Niedzielne popołudnie 13 listopada bez dwóch zdań nie jest najszczęśliwsze dla reprezentantów Polski. Najpierw Bartłomiej Drągowski doznał poważnej kontuzji w ostatnim meczu Seria A przed przerwą na mistrzostwa świata w Katarze, przez co Czesław Michniewicz musiał powołać w jego miejsce innego bramkarza, a później media obiegła informacja o awarii samolotu, którym lecieć miał Robert Lewandowski. Kapitan reprezentacji Polski opublikował na swoim Instagramie zdjęcie, na którym żegna się ze swoją rodziną i udaje się na zgrupowanie reprezentacji Polski, ale jak się okazuje, dotrze na nie z opóźnieniem.
Awaria samolotu Roberta Lewandowskiego. Pech kapitana reprezentacji Polski. Był już na pokładzie, kiedy pojawiły się niepokojące wieści
Okazuje się, że Robert Lewandowski wraz z innymi pasażerami, którzy mieli lecieć tym samym lotem zdążył już wejść na pokład maszyny, jednak tuż przed jej startem, samolot uległ awarii, a wszyscy pasażerowie zostali poproszeni o opuszczenie maszyny. Jak podaje portal "WP Sportowe Fakty", informacje te potwierdził rzecznik prasowy Polskiego Związku Piłki Nożnej, Jakub Kwiatkowski.

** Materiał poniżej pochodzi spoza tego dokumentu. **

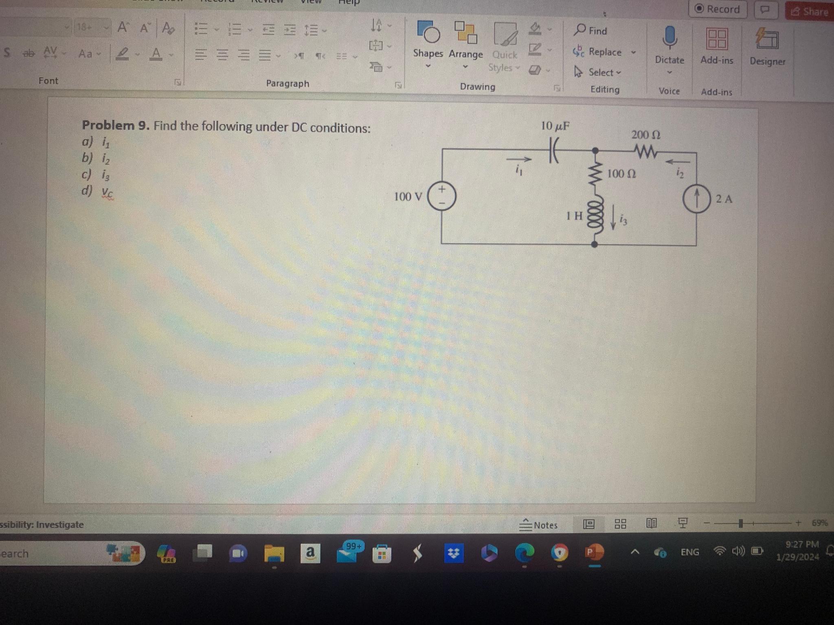This screenshot has width=834, height=625.
Task: Toggle subscript formatting
Action: pos(6,52)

Samolot Roberta Lewandowskiego uległ awarii! Piłkarz był już na pokładzie. Szokujące doniesienia
Na szczęście nie doszło do żadnego wypadku i Robert Lewandowski zamelduje się na zgrupowaniu reprezentacji Polski nawet zgodnie z pierwotnie planowanym terminem. W kolejnych dniach mają do niego dołączyć inni reprezentanci Polski, a w środę 16 listopada kadra prowadzona przez Czesława Michniewicza zagra swój ostatni mecz przed mundialem, w którym zmierzy się z Chile.